It is too bad we don't really know the issue of what happened to your power supply, was it heat related or??? There can and are a lot of reasons for power supply failure. As an example early on in the PC days we were having power supply failures regularly. Once we dug into the issues we found that almost all of them had to do with large components that were solder in place with no mechanical support. The repairs were a matter of securing the part and re-soldering. Was there heat present, yes, was the failure totally due to the heat, no. Like wise the power supply in the powerpro may have some like issues and just providing added cooling will not solve them.rjent wrote:Heat is a major killer of electronics. I have already lost a power supply. It would seem to me that drawing more air through the Headstock with a regular "blow out" maintenance regimen is far better than than burning up $500 power supplies and controllers. I am going to look into this. I get overheat errors when routing/shaping constantly. With SS not protecting the customer from the internal failures of these units beyond 2 years, a little extra maintenance is worth doing.
JMHO
It is unlikely that one can simply blow the dust away from all the places it might collect while in use and who knows where it goes once you add a fan.

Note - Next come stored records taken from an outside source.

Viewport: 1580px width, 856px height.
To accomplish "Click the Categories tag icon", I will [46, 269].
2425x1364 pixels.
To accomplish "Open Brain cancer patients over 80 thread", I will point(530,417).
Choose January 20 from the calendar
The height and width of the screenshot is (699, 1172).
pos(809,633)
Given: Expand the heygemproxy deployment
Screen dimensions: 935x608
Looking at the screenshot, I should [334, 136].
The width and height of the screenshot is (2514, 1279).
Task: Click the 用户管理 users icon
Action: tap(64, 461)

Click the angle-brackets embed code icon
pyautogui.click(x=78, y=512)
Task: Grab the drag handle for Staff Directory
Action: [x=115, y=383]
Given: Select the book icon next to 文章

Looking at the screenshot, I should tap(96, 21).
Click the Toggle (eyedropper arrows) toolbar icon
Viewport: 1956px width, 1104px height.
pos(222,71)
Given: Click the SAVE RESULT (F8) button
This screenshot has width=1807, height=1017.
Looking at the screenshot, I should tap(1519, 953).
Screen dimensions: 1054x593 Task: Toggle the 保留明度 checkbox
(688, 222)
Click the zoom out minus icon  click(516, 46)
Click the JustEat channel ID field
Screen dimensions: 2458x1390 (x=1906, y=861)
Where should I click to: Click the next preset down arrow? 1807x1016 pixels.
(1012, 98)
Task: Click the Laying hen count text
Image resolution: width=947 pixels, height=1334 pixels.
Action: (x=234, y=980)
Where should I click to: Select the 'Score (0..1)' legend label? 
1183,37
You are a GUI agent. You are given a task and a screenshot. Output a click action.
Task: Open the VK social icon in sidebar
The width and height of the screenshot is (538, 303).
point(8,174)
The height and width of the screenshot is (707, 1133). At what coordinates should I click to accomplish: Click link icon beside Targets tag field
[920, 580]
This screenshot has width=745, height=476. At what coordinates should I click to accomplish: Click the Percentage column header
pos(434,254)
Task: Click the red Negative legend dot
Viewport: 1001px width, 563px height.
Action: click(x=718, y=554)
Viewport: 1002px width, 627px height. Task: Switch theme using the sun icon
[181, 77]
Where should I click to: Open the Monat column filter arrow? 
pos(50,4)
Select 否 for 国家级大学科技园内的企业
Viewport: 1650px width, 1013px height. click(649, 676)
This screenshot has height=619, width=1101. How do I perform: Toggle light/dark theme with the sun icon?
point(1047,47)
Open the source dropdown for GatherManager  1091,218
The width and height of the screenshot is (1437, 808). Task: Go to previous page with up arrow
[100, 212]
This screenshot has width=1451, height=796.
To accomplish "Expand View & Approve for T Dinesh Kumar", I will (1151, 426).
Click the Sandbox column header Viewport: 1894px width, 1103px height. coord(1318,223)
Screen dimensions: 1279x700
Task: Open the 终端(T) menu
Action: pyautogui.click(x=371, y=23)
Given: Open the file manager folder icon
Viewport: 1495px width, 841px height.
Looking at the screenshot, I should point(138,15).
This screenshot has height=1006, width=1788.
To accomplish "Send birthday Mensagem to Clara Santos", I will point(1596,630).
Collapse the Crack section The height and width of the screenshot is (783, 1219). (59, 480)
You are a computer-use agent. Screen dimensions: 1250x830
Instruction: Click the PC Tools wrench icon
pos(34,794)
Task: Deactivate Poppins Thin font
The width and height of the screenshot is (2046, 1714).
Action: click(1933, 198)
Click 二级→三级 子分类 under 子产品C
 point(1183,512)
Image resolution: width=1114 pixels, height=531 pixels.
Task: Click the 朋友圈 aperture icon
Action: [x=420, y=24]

This is really a lot more complex an issue then most people are aware. Back in my working days we did a lot of modeling and testing of electronics. The preference was to use natural flow when possible but when the heat density got too high we had to resort to added air flow and trying to do circuit board layouts to allow the air to move with out stagnate areas over heat sources.
I have no idea what powerpro parts are likely to fail but capacitors are always a high failure item. Getting high temp rated caps were always an issue back in the day, no idea how it is now. If you have a heat source that feeds the heat to the cap and it is on the eddies of that part with a fan blowing things could get worse.
Just adding a fan is unlikely going to be the golden egg solution.
I have to admit I do very little routing on the powerpro or shopsmith for that matter. I have plenty of routers to use and do. For me the whole top end is a waste, if they were to offer a 100 rpm to 8,000 rpm I would have preferred it. I did do some routing today on the shopsmith, but only at low speed which worked fine, and I only did it that time due to a reuse of the setup I had from a drilling operation.....
If you are a heavy router user it would seem a lot cheaper to buy a couple of routers then worry about running the shopsmith at high speed if you are worried about repair costs to the shopsmith. I know shopsmith decided to market it as a router but if anything was a mistake that probably was.
Anyway just wanted to make sure people know that a fan is not necessary the solution and could even make things worse.